It turned out that my uncle Joseph H. “Sandy” Choate III had written a letter about us to Madame Chiang’s close confidant and assistant, Pearl Chen. Sandy was a lawyer in New York who for decades had managed the financial affairs of Chang Hsueh-liang, the notorious “Young Marshal.” Hsueh-liang, a Manchurian warlord turned Nationalist general, had made history by kidnapping Chiang Kai-shek at a hot spring near Xi’an in 1936. After surrendering himself and his boss, the Young Marshal was placed under house arrest for most of the rest of his life (he was released at age 89 in 1990). The Generalissimo did not touch Hsueh-liang’s private wealth. Under Sandy’s management his portfolio swelled.

The Chinese loved Sandy Choate. Huge (six feet five inches and 250 pounds), with a prominent nose and flaming red hair, patches of which covered his entire body, Sandy was everything the Chinese thought a foreign devil should be. Witty and smart, he made many friends during periodic contact with the Nationalists. Madame Chiang and Pearl were among them.

Sheila wrote home the authoritative account of this meeting:

When we arrived, tired and dirty, at the Embassy in Taipei, we found the invitation to tea with the Generalissimo and Madame Chiang waiting—very elegant and formidable.
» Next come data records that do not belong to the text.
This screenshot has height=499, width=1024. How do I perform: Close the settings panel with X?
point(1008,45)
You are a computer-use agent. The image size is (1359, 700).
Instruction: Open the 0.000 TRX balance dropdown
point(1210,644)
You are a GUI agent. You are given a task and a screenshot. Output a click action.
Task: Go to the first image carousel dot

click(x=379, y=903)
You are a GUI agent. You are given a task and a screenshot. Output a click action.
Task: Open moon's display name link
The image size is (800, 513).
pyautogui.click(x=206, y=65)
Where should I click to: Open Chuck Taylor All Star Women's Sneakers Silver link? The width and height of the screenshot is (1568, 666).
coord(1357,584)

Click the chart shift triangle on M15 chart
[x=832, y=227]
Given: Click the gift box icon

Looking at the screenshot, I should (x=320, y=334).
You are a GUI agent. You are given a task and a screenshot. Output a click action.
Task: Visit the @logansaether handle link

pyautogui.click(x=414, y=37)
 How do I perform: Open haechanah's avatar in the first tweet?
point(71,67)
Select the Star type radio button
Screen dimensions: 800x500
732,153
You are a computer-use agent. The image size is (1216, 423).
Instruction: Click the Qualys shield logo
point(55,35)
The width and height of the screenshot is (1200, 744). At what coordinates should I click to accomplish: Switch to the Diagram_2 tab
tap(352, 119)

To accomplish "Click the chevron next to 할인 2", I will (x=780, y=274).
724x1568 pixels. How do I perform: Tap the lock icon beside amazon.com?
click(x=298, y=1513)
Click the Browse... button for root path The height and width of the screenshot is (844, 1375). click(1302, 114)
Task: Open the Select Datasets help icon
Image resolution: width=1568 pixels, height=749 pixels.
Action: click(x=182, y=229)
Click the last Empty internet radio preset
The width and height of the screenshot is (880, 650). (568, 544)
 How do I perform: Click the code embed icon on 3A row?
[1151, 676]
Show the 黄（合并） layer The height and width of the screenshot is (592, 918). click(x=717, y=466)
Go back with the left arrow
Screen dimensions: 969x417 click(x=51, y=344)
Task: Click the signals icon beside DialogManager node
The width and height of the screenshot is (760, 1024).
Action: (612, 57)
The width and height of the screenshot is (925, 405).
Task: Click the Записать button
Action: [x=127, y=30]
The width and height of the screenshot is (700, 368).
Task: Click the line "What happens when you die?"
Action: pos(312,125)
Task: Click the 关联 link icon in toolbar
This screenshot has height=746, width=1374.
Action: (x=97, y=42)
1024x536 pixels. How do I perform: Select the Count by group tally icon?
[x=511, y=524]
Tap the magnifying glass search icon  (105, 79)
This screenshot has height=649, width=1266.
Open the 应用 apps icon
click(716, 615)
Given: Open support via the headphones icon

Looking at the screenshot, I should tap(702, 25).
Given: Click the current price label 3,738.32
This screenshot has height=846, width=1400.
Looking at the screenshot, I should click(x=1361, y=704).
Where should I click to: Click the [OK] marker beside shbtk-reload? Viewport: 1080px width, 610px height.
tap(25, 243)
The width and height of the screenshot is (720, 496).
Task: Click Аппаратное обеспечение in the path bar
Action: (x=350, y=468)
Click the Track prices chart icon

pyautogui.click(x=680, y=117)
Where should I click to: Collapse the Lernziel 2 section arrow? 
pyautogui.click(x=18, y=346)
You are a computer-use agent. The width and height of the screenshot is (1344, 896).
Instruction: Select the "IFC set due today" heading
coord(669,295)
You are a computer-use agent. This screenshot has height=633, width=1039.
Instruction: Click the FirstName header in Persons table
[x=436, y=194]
We had no proper clothes with us, of course (white gloves were necessary), but friends in Taichung kindly sent some up, and the whole school was in an uproar because the President’s office had called about the invitation! It turned out to be a very large tea indeed. We were all delivered in big black cars, and sorted out on arrival into categories: Diplomatic corps, A.I.D., U.S.I.S., and something called “Others.” We were “Others,” placed at the very foot of the line with some Fulbright professors. We all snaked through the residence and shook hands with Madame (fierce) and the Generalissimo (old and rosy) and then were herded to the “Others” tables in the garden. Soon, an elderly Chinese lady rushed up. She was Miss Pearl Chen, Madame’s American secretary for 28 years, who urged us to get something to eat. We did, whereupon she urged us to eat it. We did, in front of her eyes. Then she said, “Good, now I can go and tell Madame you have had something to eat,” and hotfooted it off to do so. We were walking around admiring the garden (lovely with fat pots of daisies, snapdragons, verbena, palms & Korean grass, all marvelous and healthy) when up panted Miss Chen, perspiring heavily, and said that Madame wanted to see us and would we please follow her, which we did, galloping after her through the surprised guests.

Madame and the G. were sitting in a pavilion, and we were charmingly greeted, seated on pillows, talked to, and given tea, while the Embassy people stood around with their eyes out on stalks. Needless to say, this was all due to Sandy, whom she really likes. She is expecting to see him when he comes out, asked fondly after him, and really made a royal fuss. We were impressed, charmed, and generally bowled over by all this, and really had a lovely time on the reddest carpet you’ve ever seen. The Generalissimo speaks no English, but we were able to murmur appropriate politenesses in Chinese to him, which was lucky. The crowning touch occurred on the way out. As the Madame and the Generalissimo made their way through the crowd, she said loudly to me, “Goodbye, Mrs. Platt,” which practically finished the Embassy people.4

An event of no substantive importance whatsoever, Sheila and I valued the encounter later. It made us one of the very few couples of our generation to have met Chinese leaders from both sides of the civil war, Zhou Enlai and Madame Mao in the People’s Republic of China, President and Madame Chiang Kai-shek in Nationalist Taiwan.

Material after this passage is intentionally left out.